Compression and prediction as finite and infinite games
> Men are born for games. Nothing else. Every child knows that play is nobler than work.
Recently I watched a lecture by Ilya Sutskever, his topic was a question: why does unsupervised learning work? He proposed a solution based on an analogy between prediction and compression. Suppose that we have two datasets, that we concatenate and jointly compress these—what would an optimal compressor do? It would use patterns in one to help compress the other and vice versa, that this would mean the joint compression was more efficient than the compression of either alone.

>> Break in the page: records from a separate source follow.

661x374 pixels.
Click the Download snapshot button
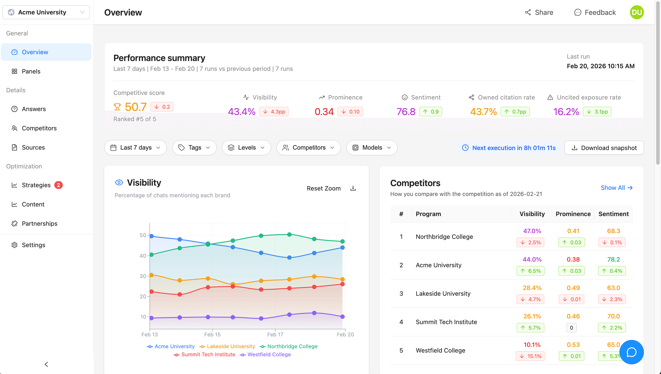604,148
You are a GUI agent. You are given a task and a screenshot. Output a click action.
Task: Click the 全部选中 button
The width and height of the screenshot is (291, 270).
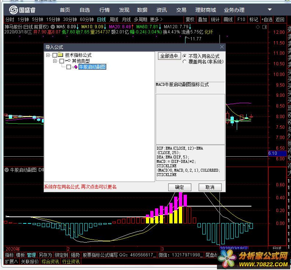point(169,56)
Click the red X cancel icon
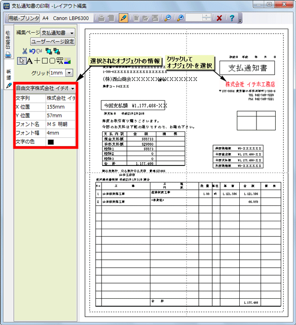296x325 pixels. click(x=219, y=18)
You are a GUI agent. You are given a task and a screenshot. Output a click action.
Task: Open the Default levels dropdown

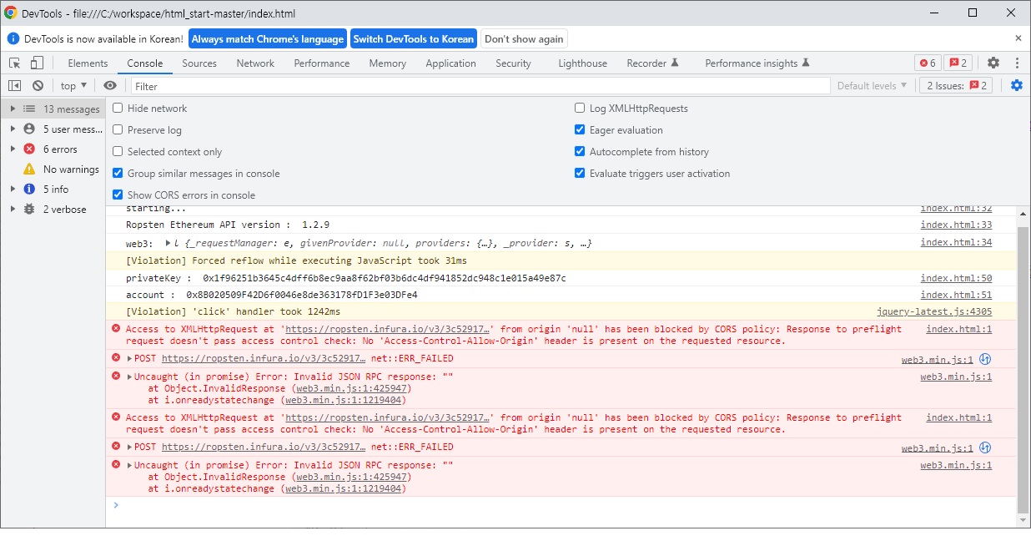click(872, 86)
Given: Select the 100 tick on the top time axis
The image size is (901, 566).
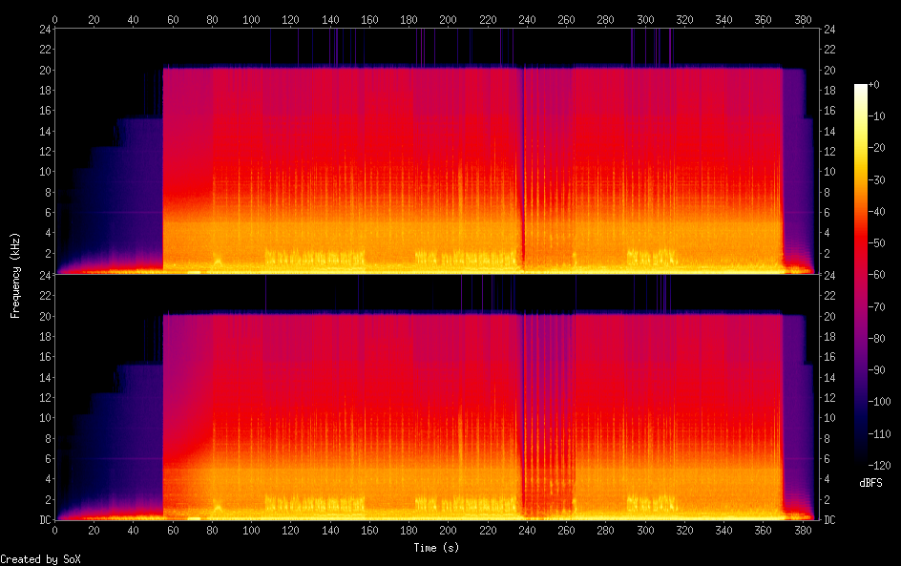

Here he introduces the notion of Kolmogorov complexity. The name refers to Andrey Kolmogorov, the Soviet mathematician, and the concept is this: for a given object (e.g., a string), the Kolmogorov complexity is the length of the shortest program that would reproduce this object in full. This is a measure of complexity to the extent that a very simple object, for instance, can be reproduced by a very short program.
Cilibrasi gives an example: 1415926535897932384626433, and so on—what is the shortest possible program to reproduce this in full? If we do not recognise the nature of this sequence, then we may think it impossible to reproduce this with a short program. If we recognise, however, that this is a slice of π then we could quite easily write a simple program to reproduce precisely the same string.
Kolmogorov complexity can be considered a measure of randomness, that the randomness of a string corresponds to the length of the program necessary to reproduce it. We might imagine that some strings require a program almost equivalent in length to reproduce. The idea here is that these strings lack underlying patterns which can be leveraged to reproduce them from simpler primitives.
We can return here to the case with which we begun, that of jointly compressing two datasets. Here we can measure the gain in efficiency that comes from concatenating and jointly compressing them, and we can understand this increase in efficiency as corresponding to similarities between the two sets.1 The idea is that there are shared primitives which can be reproduced using simpler functions, that these can then be combined to reproduce each whole more efficiently.
Sutskever speaks of Kolmogorov complexity as “the ultimate compressor”—and it is this, if only analogically in that it is not computable; yet it is a crucial notion, an important idea.2 We can, however, approximate this Kolmogorov compressor. This is the case with compression algorithms, but our interest is artificial neural networks.
He goes on to describe the neural network architecture as constituting a possibility space in terms of compression programs, and then stochastic gradient descent as a search algorithm which operates within this space.3 The training process thus seeks to approximate a Kolmogorov compressor for a given dataset, that it succeeds in this to the extent that it can leverage simpler patterns and recombine these.
At this point we can diverge from Sutskever’s line, although still tracing the rough trajectory that we have followed so far. The idea is to further investigate the implications of this way of thinking about unsupervised learning. Here our specific interest is in the difference between compression and prediction.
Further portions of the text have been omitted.